Is there nothing else going on in the world? Are there not other global concerns like human rights issues we could learn about?
The media, commonly known as the fourth pillar of democracy, is one of the most powerful agents of any society, influencing what citizens think, care about and believe, and consequently helping to affirm societal norms such as gender roles.
The media serves as a sieve for information and a catalyst for political issues. The choice of which news stories to showcase, and how to do so, ultimately influences public opinion—think, for example, of wartime media coverage.
Unfortunately, media is often skewed due to powerful monetary influences from other parties, political regimes or personal self-interests. The classic example of crooked or opinionated journalists doing whatever it takes to ensure their own success comes to mind.
Why does the media cover certain stories for weeks at a time? What’s with all the celebrity coverage? It’s all about that money. After all, news companies are businesses too. In most instances, the media selectively cherry-picks issues that they feel will be the most “sexy,” or capable of getting people caught up in the mystery and drama of a story. The more you watch and the more entranced you are, the more ads you see and the more money media companies receive from their sponsors.

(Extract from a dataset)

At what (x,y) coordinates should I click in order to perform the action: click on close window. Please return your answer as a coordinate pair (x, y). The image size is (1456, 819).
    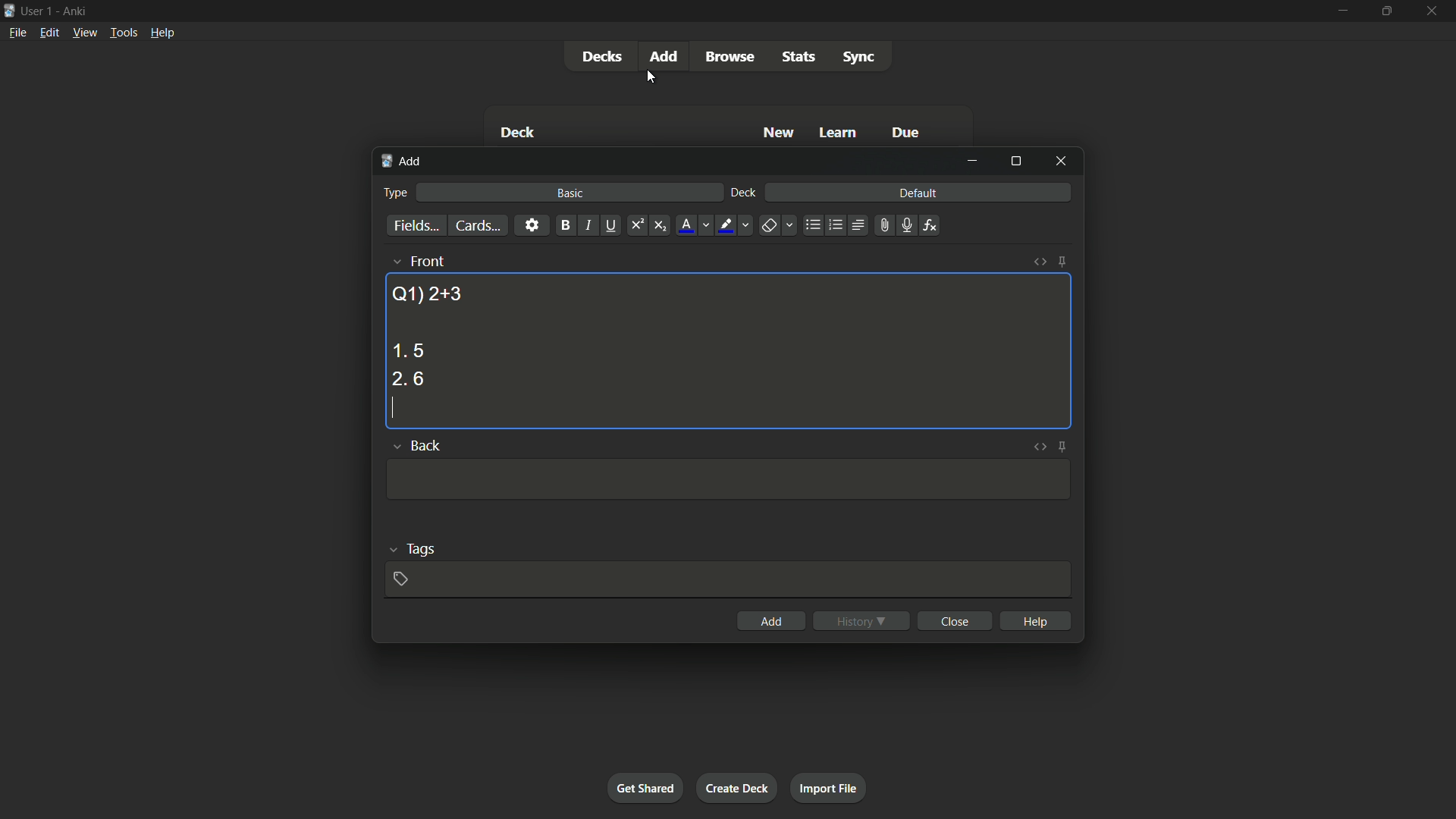
    Looking at the image, I should click on (1062, 160).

Then there is political and third party influence that further augments media corruption. Companies like Fox News may often appeal to followers of certain ideologies. Other times the news is influenced by “donations” from organizations or officials that ultimately impact the information that is relayed to the public.
These forms of corruption happen for a variety of reasons. The media caters to individuals or organizations to varying extents through different mechanisms but, alas, that is another article. The effects of crooked news—especially on television—are quite drastic, resulting in disregard for many important issues. The news often leaves us wondering what else is going on in the world.
A central role of the media is to educate society, yet this duty is often poorly upheld. Most Americans learn about the world through the media and, as a result, individuals often learn what the media wants them to learn. If broadcast news became more thorough there would likely be greater progress, outreach, and concern regarding other important issues.
Fortunately, the effects of poor media coverage can be mitigated. Reputable online newspapers tend to cover a much wider breadth of material and are organized according to subject, making it easier to learn about important issues.
Being critical and skeptical of the media is important, especially in our democratic society. Individuals must always remain knowledgeable about the world and realize that there are two sides to every story. Rather than simply accepting what we are told or what we see, maybe it’s time to do our own research.